Le weekend dernier était dans le signe de la détente et de la gaieté, cet adjectif pouvait être pris dans les deux sens phonétiques du terme. En effet, samedi était la gaypride. Et bien qu'à priori je sois opposé au principe de tenir une parade pour les homosexuels et genres apparentés - il n'existe pas non plus une "hétéropride" - je suis également de principe qu'il ne faut rejeter quelque chose à moins de l'avoir essayé. C'est pourquoi, sur insistance de Soufian, j'ai accepté de l'accompagner, lui et son copain, à cet événement haut en couleurs. Je ne dirais pas que cet après-midi figure parmi mon top 10 de mes meilleurs moments, mais, il était tout de même hautement divertissant, notamment suite aux nombreux regards s'étant dirigés vers ma personne. Plus tard dans la soirée, j'étais auprès d'Emilie et Justine pour célébrer un autre événement clé de la culture gay, à savoir l'Eurovision. Depuis toujours je suis un spectateur fidèle du spectacle à l'origine du succès mondial d'Abba et, aujourd'hui, cela semble prendre tout son sens, en particulier devant l'ennui que cette diffusion semblait inspirer à ma compagnie.

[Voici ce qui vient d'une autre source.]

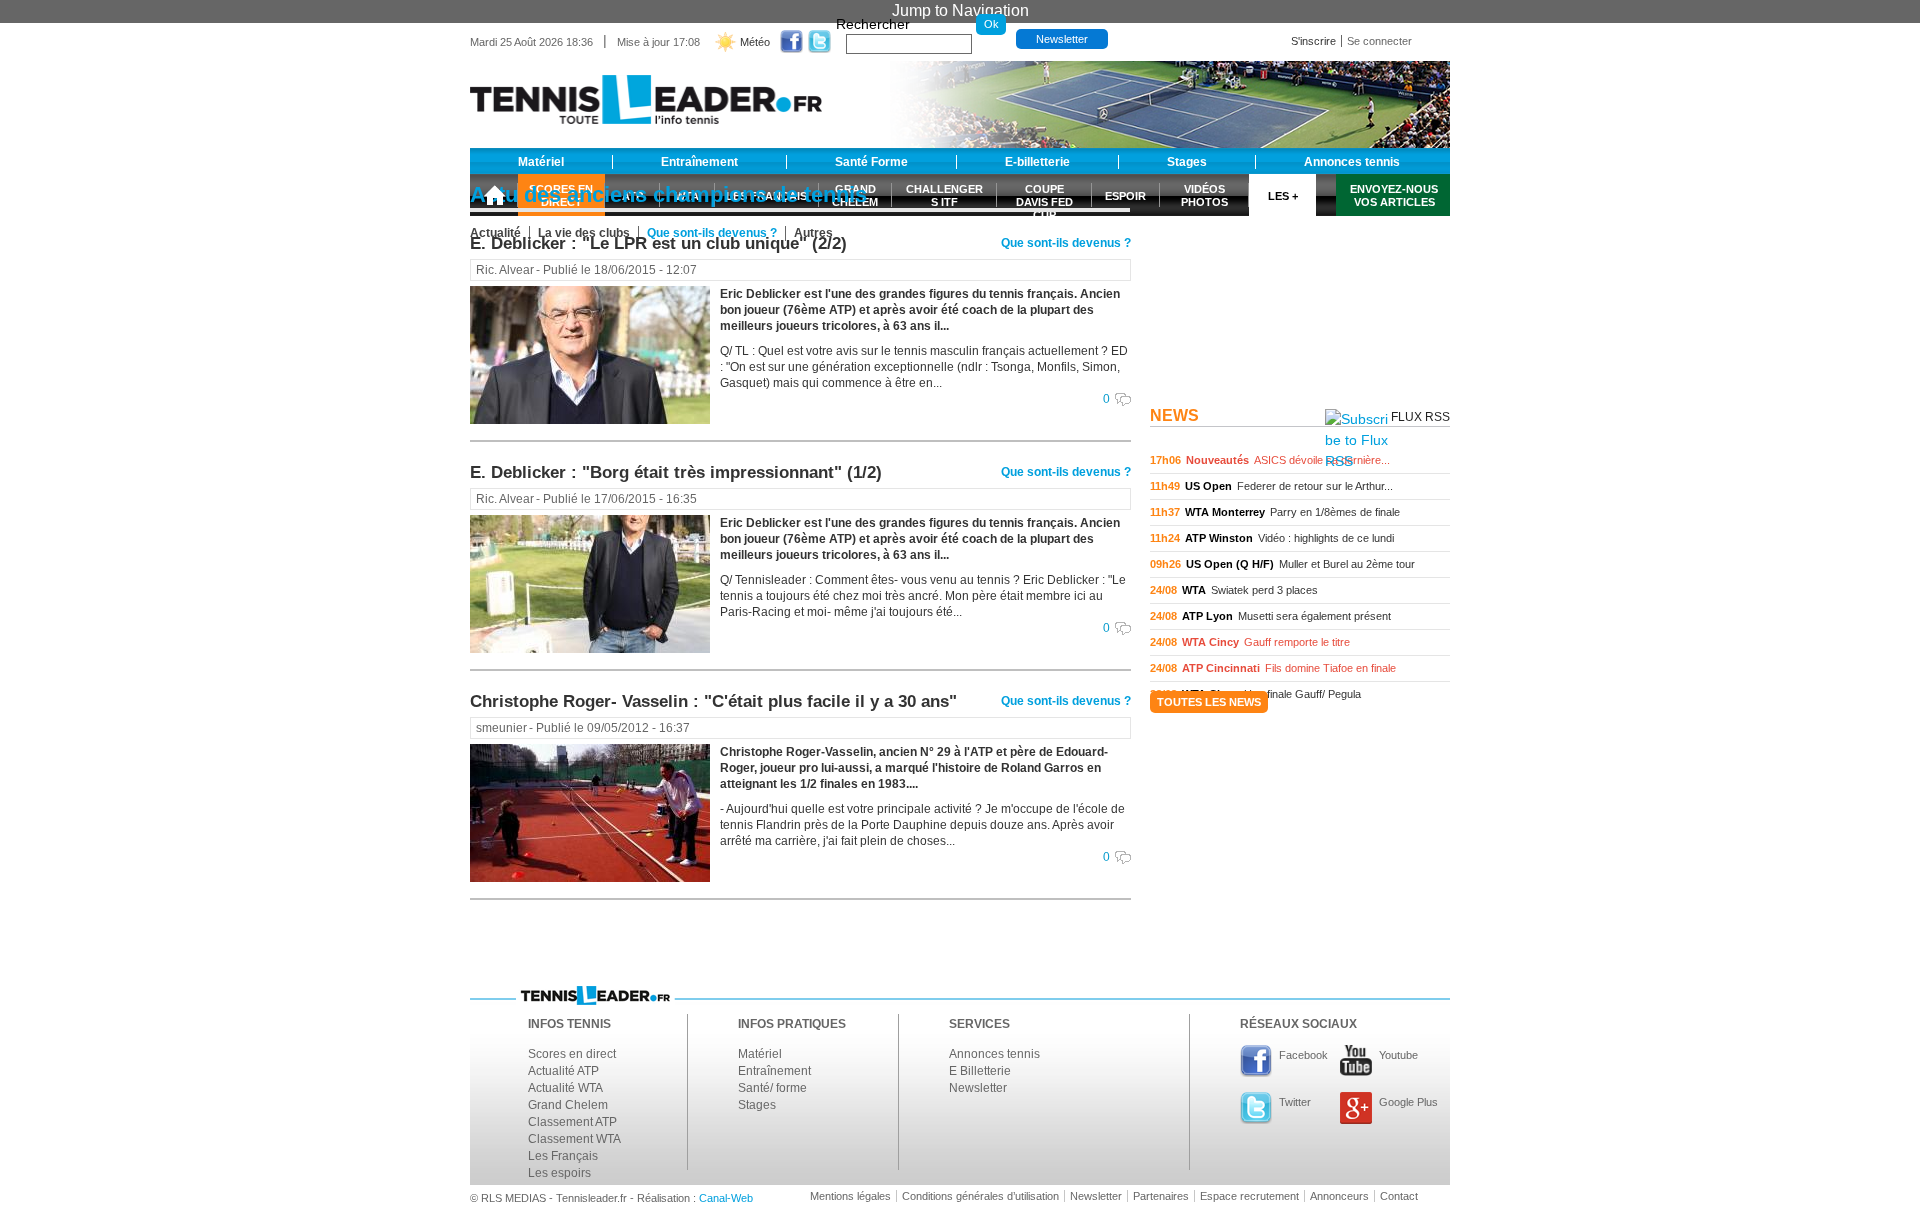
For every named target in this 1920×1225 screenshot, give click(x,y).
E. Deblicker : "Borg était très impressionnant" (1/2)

Le lendemain au soir, alors que j'écoutais "Bang Bang", l'émission radio gay de Pure FM, encore une fois sur insistance de Soufian, je me suis mis à réfléchir au fait d'être gay. Ou plutôt, aux diverses implications que ce terme semble porter. Dans une société qui est obsédée par le fait d'étiqueter les gens, une orientation sexuelle s'est faite synonyme de bons nombres d'éléments, tels qu'un style vestimentaire, certains goûts musicaux ou encore des passe-temps favoris. Mais qu'en est-il si l'on n'adhère pas à ces pratiques? Faut-il alors s'y opposer et les combattre, ou, tout simplement considérer que l'on ne fait pas partie de ce groupe? C'est la position que certains semblent adopter, comme j'ai pu le constater avec ce jeune garçon des Philippines avec lequel j'ai discuté quelques fois et qui, bien qu'avoir eu l'une ou l'autre relation masculine, ne se considère pas gay. Peut-être est-ce pour la même raison que des connaissances à moi déplorent profondément la gaypride, tant celle-ci donne une vision tronquée de la population homosexuelle, nourrissant ainsi les stéréotypes ancrés dans de nombreux esprits. La vérité est que, parmi les LGBT - Lesbian, Gay, Bisexual and Transgendered people - nombreux sont ceux qui se considèrent similaires aux autres membres de la société, contrairement aux disciples de Lady Gaga (référez-vous à l'édition spéciale du Metro de mardi) qui ne veulent qu'une chose, affirmer leur identité, et ce faisant, leur différence.

Que l'on soit dans un camp ou dans l'autre, peu importe, personne n'a tort ou raison. Ceux qui ne se considèrent pas différents simplement sur base de leur orientation sexuelle souffrent de la surexposition des autres. Mais, ces derniers ne sont fautifs pour autant. Le fautif est Mr. Tout-le-monde pour inférer que les activités de ces quelques-uns suffisent à résumer tous les autres. Le sentiment d'appartenir à une communauté peut être rassurant, en particulier lorsque la solitude vient peser sur notre quotidien. Je le ressens moi-même, devant l'incertitude de mon départ pour Shanghai en août prochain, devant l'incertitude de mon avenir tout entier, je ne sais vers qui me tourner. Peut-être n'y a-t-il que vers moi-même que je peux me tourner, ce voyage ne dépendant que d'une chose, à savoir ma capacité à prouver ma valeur une fois de plus. Tout ce que l'on peut faire c'est garder un oeil sur ses objectifs, persévérer dans ses efforts et qui sait, peut-être sera-t-on un jour agréablement surpris de voir que, sur la route, on a pu ramasser quelques joyaux inattendus.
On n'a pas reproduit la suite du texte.